Enfin, les membres de ce collectif se sont retrouvés plusieurs mois après, pour faire le point sur leurs plans d’actions et l’expérimentation des outils. Ce temps, à nouveau en collectif, leur a permis de réfléchir à comment réajuster leurs plans d’actions, en échangeant sur leurs avancées et difficultés.
Des bénéfices sur leur plan d’action RSE mais aussi la création de coopérations avec de nouveaux acteurs
« On n’est pas tous allés au même rythme ; mais toutes les structures qui ont fait partie de ce collectif en sont sorties avec des vrais leviers de transformation ». Pour Nathalie Miel, mettre le focus sur cette démarche RSE a permis au DAMIER de mettre le pied à l’étrier.
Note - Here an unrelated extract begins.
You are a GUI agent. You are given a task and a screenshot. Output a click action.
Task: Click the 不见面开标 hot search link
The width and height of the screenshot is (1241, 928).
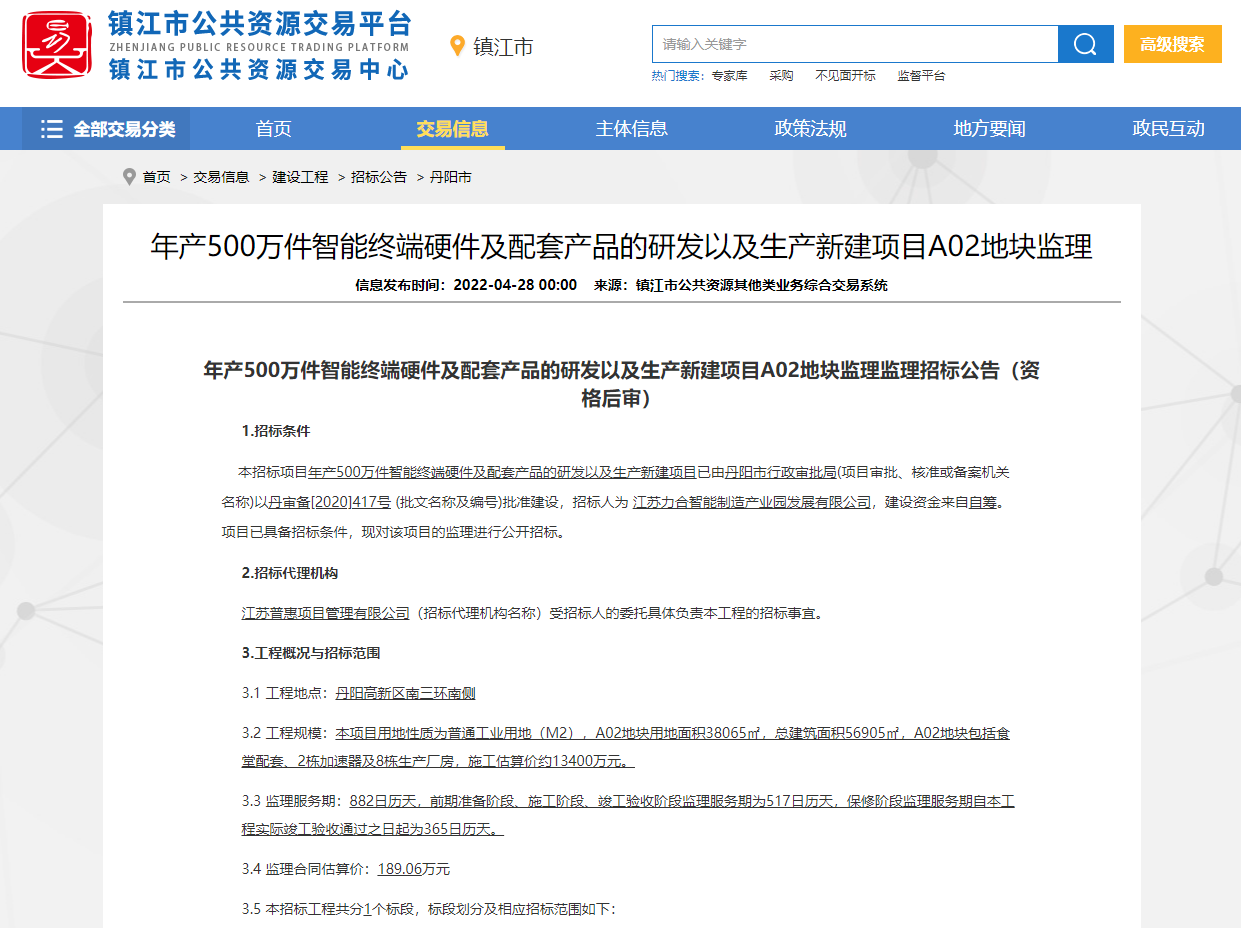845,76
De par leur fonction de réseau, ils ressentaient une nécessité d’exemplarité, et de rendre visible leur démarche. Ils ont depuis sollicité d’autres accompagnements, et ont réfléchi à comment intégrer ces réflexions dans leurs programmes de formation et leurs activités d’incubateurs. Ils ont depuis labellisé un salon professionnel dédié au secteur culturel (MIMA) comme évènement éco-engagé. L’objectif pour 2023 est maintenant d’aller encore plus loin, en créant des groupes de travail thématiques (communication responsable, qualité de vie au travail…). « Je n’avais pas mesuré les impacts que cela aurait en termes de partenariat, ni en termes d’image », raconte Nathalie Miel. « On est de plus en plus sollicités, on commence vraiment à être identifiés en tant qu’acteur presque incontournable sur notre territoire sur les sujets de développement durable. Cela nous a permis de nouer des partenariats avec des structures avec lesquelles nous n’avons pas travaillé au préalable ».
Et à présent ? « Ce ne sera jamais fini », résume Nathalie Miel. « Les prochaines étapes, pour nous, ce sera de décider comment présenter le travail réalisé, et rendre lisible ces actions auprès des adhérents et des acteurs extérieurs ». En conclusion, la directrice du DAMIER revient sur l’impact de la mise en marche de cette démarche au sein de sa structure. « Je ne m’attendais pas à ce que l’on aille aussi vite. [Cette démarche] a vraiment changé quelque chose en interne, a rapproché l’équipe. On y a tous trouvé beaucoup de sens, cela a créé quelque chose d’assez fort en interne. »
Quant à l’AMTA, comme l’explique David de Abreu, leur travail à venir s’articule pour décider « comment se servir de tout ce qui a été appris pour reformuler le projet associatif, notamment autour des droits culturels : réécrire ce projet, le rendre lisible, et porter politiquement ces dimensions. […] On est en train de réfléchir, à l’échelle du réseau, à comment on amène tous nos acteurs à travailler dans ce sens-là ? ». L’association est notamment en train d’élaborer une charte du réseau qui intégrerait cette dimension RSE.
Enfin, cette démarche expérimentale d’accompagnement aura aussi eu pour effet de renforcer les partenariats entre le DLA régional AuRa et l’AFDAS. « Cela a renforcé notre collaboration, qui est devenue encore plus fluide. On a pu intervenir à nouveau ensemble durant l’évènement éco-labellisé [du DAMIER] pour présenter cette démarche à d’autres structures culturelles », décrit Emilien Normand. Les deux acteurs ont depuis planifié de nouvelles actions en commun. L’accompagnement a aussi bénéficié au DLA régional, qui a pu saisir l’occasion pour réfléchir à la place du DLA dans les démarches RSE /RSO. Ils ont notamment créé une grille d’autodiagnostic RSE, testée dans le cadre de cet accompagnement, et qui pourra maintenant servir d’outil sur des accompagnement DLA similaires.